In giugno è stato pubblicato uno studio in cui si confrontavano assunzione di farmaci e rendimento scolastico di quasi 4000 studenti (età media 11 anni) in Quebec, Canada. I ragazzi trattati con farmaci per ADHD mostravano un rendimento peggiore rispetto ai ragazzi con ADHD non sottoposti a trattamento farmacologico, mentre per le ragazze, il gruppo che assumeva farmaci riferisce maggiori problemi emotivi. La ricerca è stata pubblicata dal National Bureau of Economic Research, un ente di ricerca senza scopo di lucro (ed esente da conflitti d’interesse con case farmaceutiche).
La domanda sorgeva dunque spontanea: se questi stimolanti anfetaminici possono migliorare l’attenzione, come mai non sembrano produrre risultati scolastici sul lungo periodo? Tanto più che tra gli adolescenti si va sempre più diffondendo la moda di assumere queste sostanze per migliorare i loro risultati scolastici, anche in assenza di una prescrizione o di una diagnosi.
“Non credo ci sia alcuna prova dell’utilità nel migliorare le capacità cognitive in individui non affetti da ADHD” dice il prof. James Swanson, dell’Università della California a Irvine. Questo fatto rimane inspiegabile visto l’innegabile funzionalità di questi stimolanti anfetaminici nel migliorare concentrazione e memoria. Per esempio, in uno studio della professoressa Claire Advokat, dell’Università della Louisiana, i ragazzi con ADHD non curati con medicine avevano più difficoltà a ricordare scene viste o raccontate rispetto ai ragazzi in cura con la medicina.
Ma non c’è prova che questo risultato si trasformi in miglior rendimento scolastico – tantomeno sul lungo periodo. Uno studio commissionato dal governo USA (MTA – Multimodal Study of Children with ADHD) prese in considerazione 579 bambini ADHD divisi a caso in tre gruppi: bambini in cura con sola terapia psicoeducativa e comportamentale, bambini con solo trattamento farmacologico e bambini con una combinazione dei due trattamenti.
Nel corso del primo anno i bambini di 8-9 anni sottoposti a trattamento combinato mostravano un maggiore miglioramento dei sintomi ADHD rispetto agli altri due gruppi, e tutti i bambini trattati con farmaci miglioravano le loro prestazioni scolastiche durante il primo anno ma in maniera molto lieve. A tre anni, però, tutti i miglioramenti – relativi sia ai sintomi sia al rendimento scolastico – scomparivano del tutto e non si trovavano più differenze tra i tre gruppi. Un ulteriore confronto effettuato a otto anni di distanza, ha confermato l’assenza di differenza tra i tre gruppi riguardo il rendimento scolastico, dimostrando in maniera eclatante l’assoluta assenza di risultati sul lungo periodo.

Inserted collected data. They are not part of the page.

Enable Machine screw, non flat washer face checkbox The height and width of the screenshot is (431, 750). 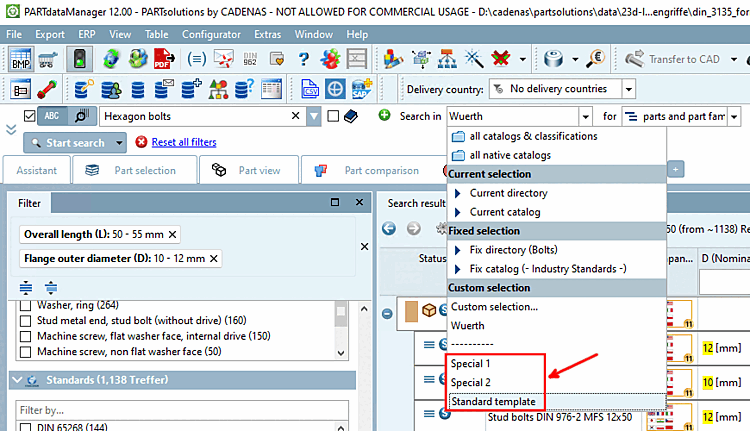25,352
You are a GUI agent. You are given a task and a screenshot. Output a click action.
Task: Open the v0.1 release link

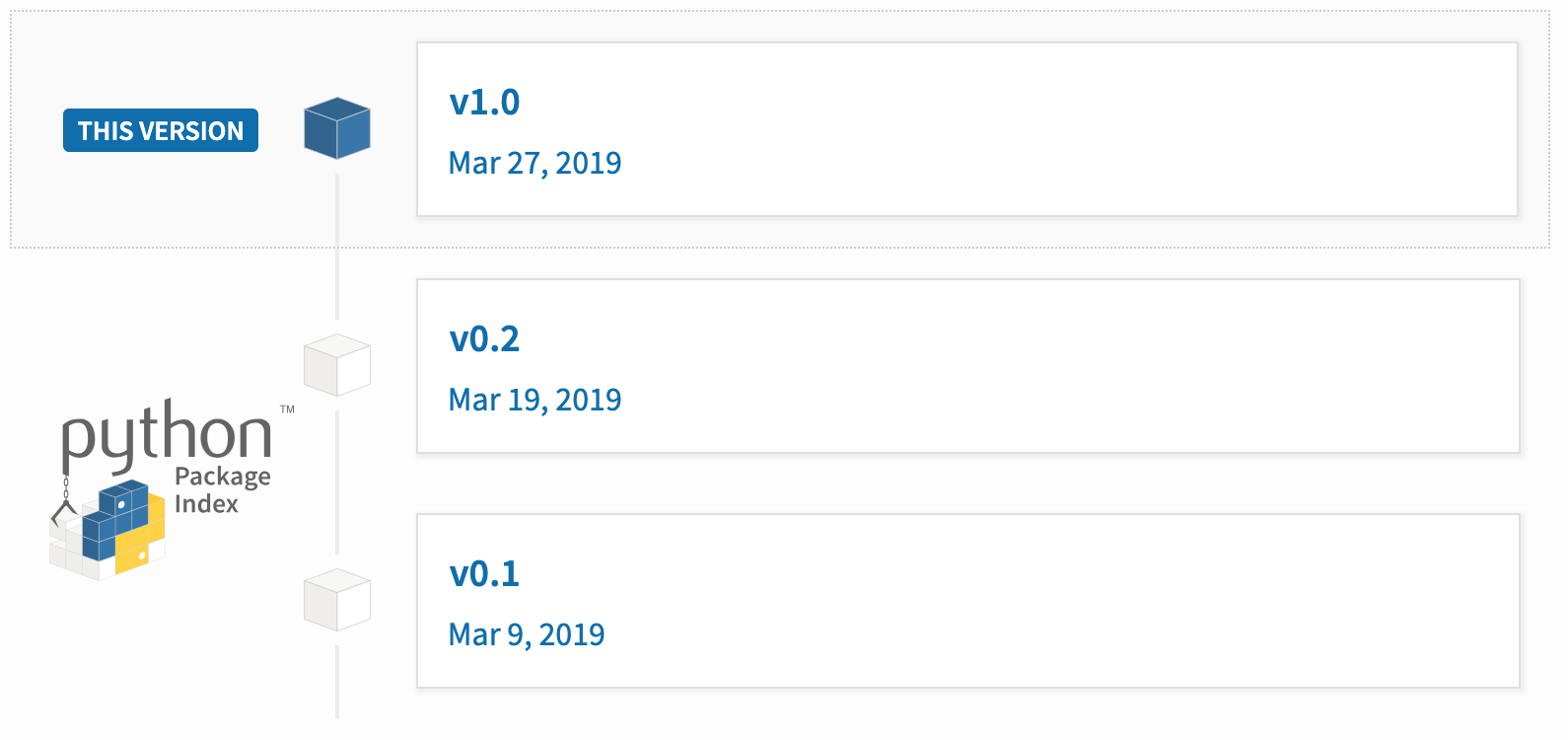pyautogui.click(x=484, y=573)
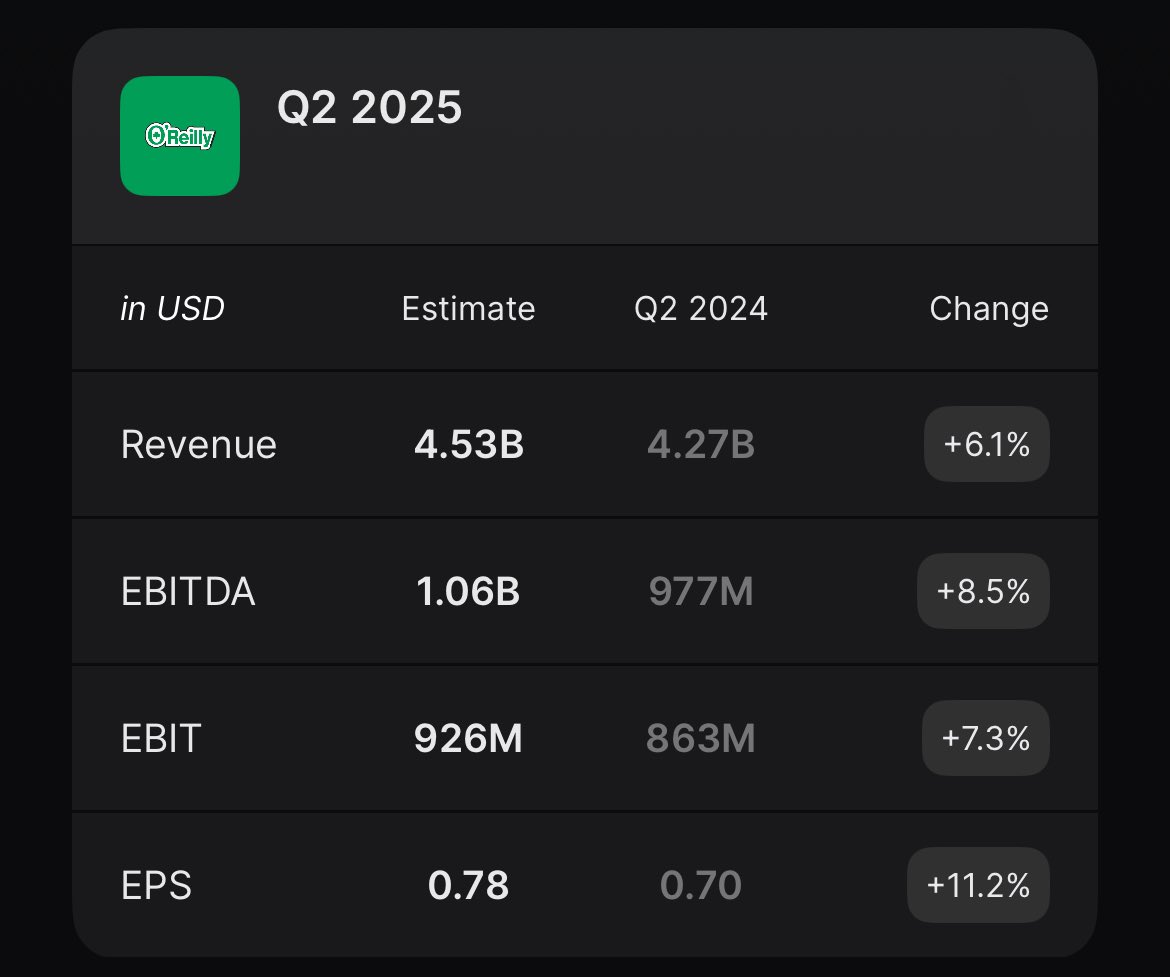Image resolution: width=1170 pixels, height=977 pixels.
Task: Open the EBITDA row label
Action: pos(188,592)
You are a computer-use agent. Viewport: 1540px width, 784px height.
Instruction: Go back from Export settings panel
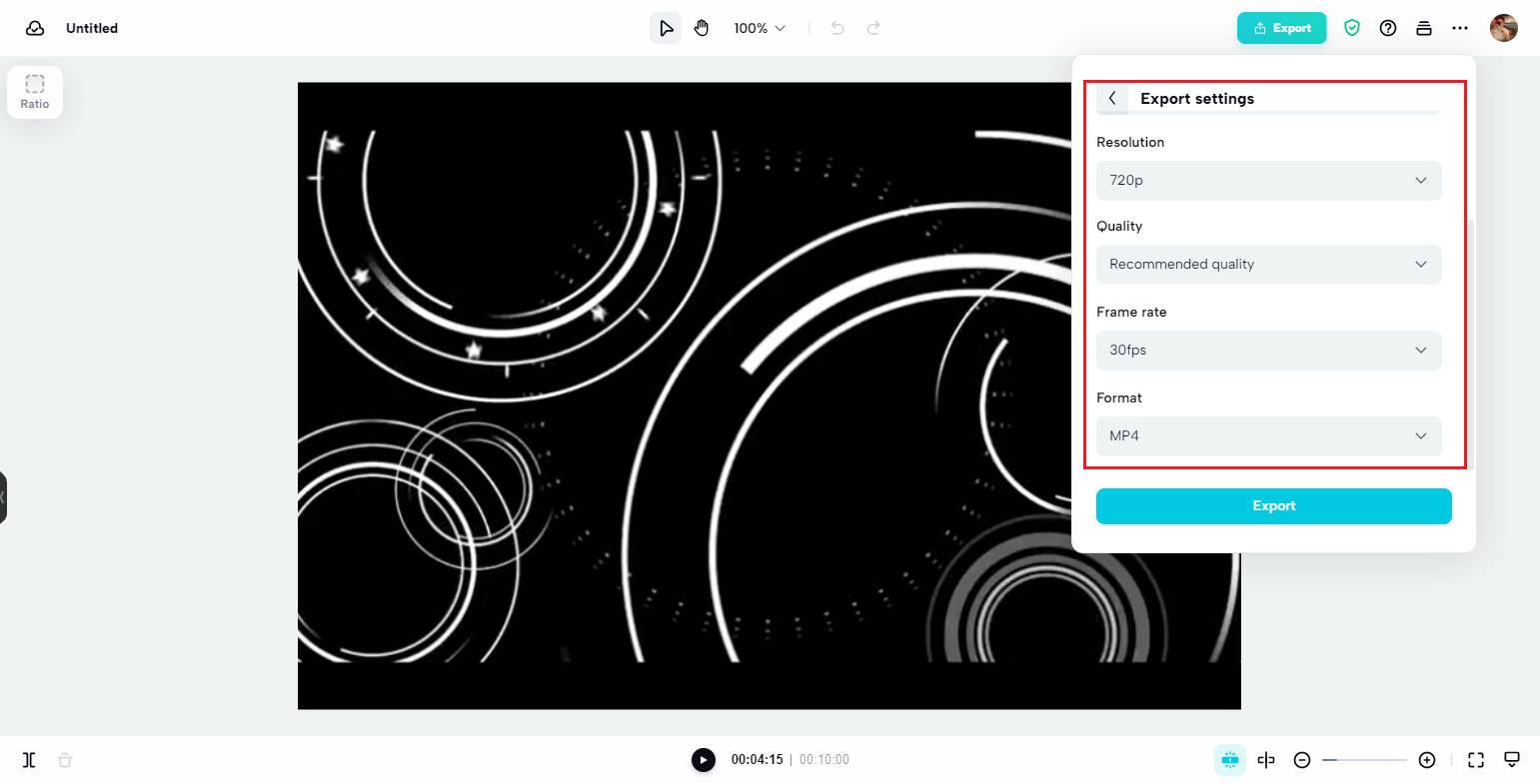coord(1112,98)
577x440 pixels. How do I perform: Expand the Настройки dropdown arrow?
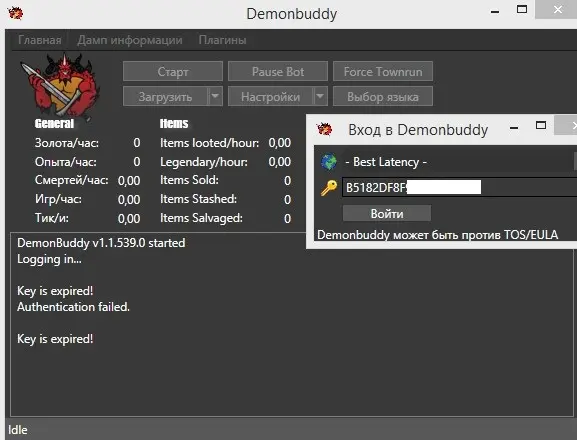tap(320, 96)
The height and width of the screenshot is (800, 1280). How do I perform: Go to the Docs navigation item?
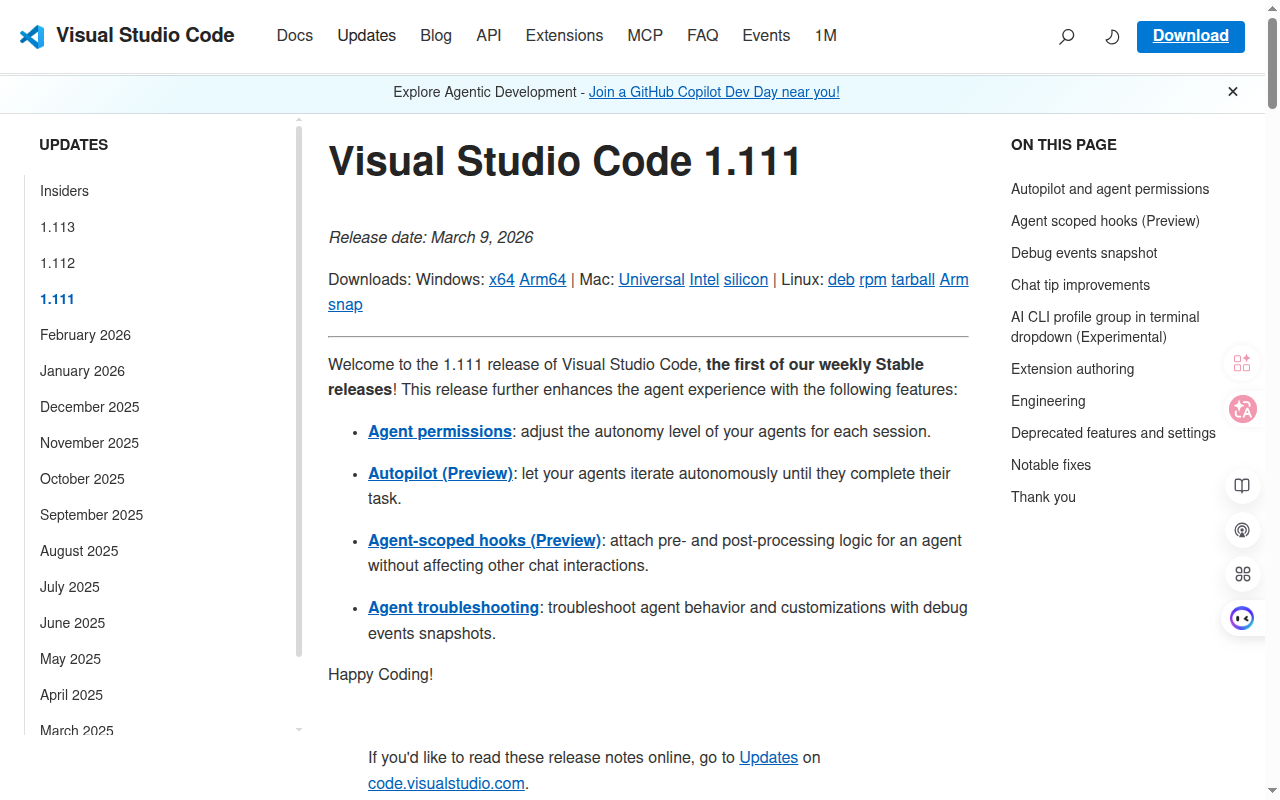pyautogui.click(x=294, y=36)
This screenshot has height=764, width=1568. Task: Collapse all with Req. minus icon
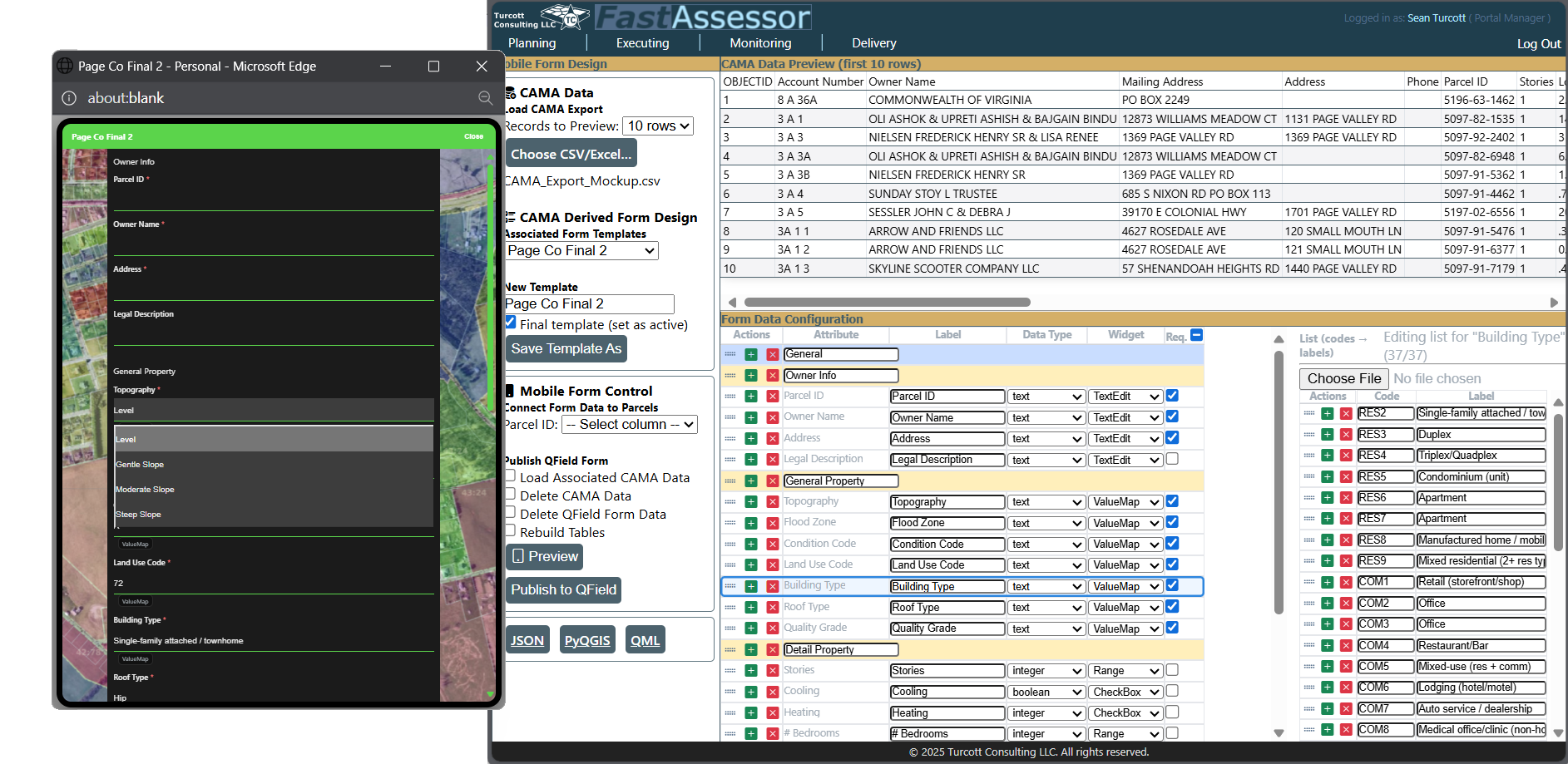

Alcuni sostengono che questi farmaci si dimostrano efficaci nel migliorare il comportamento a scuola (come star seduti e tranquilli e non interrompere l’insegnante) ma non agiscono sui altri fattori che sono importanti ai fini scolastici quali l’interesse e il sostegno della famiglia. In sostanza le medicine aiuterebbero la capacità di concentrazione, ma non aiuta nella scelta del soggetto su cui concentrarsi. Per assurdo, l’aumentata capacità di concentrazione può persino rivelarsi controproducente nello studio, come nel caso di una ragazza riferito da Martha Farah – neuroscienziata cognitiva presso l’Università della Pennsylvania e Direttrice del Centro di Neuroscienze e Società: se andava in biblioteca dopo avere assunto il farmaco riusciva a concentrarsi maggiormente sullo studio, ma se veniva distratta da un’amica, si concentrava con uguale intensità sulle chiacchere di quest’ultima. Altri ragazzi riferivano di ritrovarsi completamente concentrati su altre cose, ad esempio pulire la loro cameretta in maniera maniacale, piuttosto che studiare.
La dottoressa Farah ha rilevato anche la completa assenza di miglioramento scolastico o altri test (inclusi test psicologici, neurocognitivi e di QI) su bambini non ADHD che assumono stimolanti. Il suo studio è stato pubblicato sulla rivista Neuropharmacology.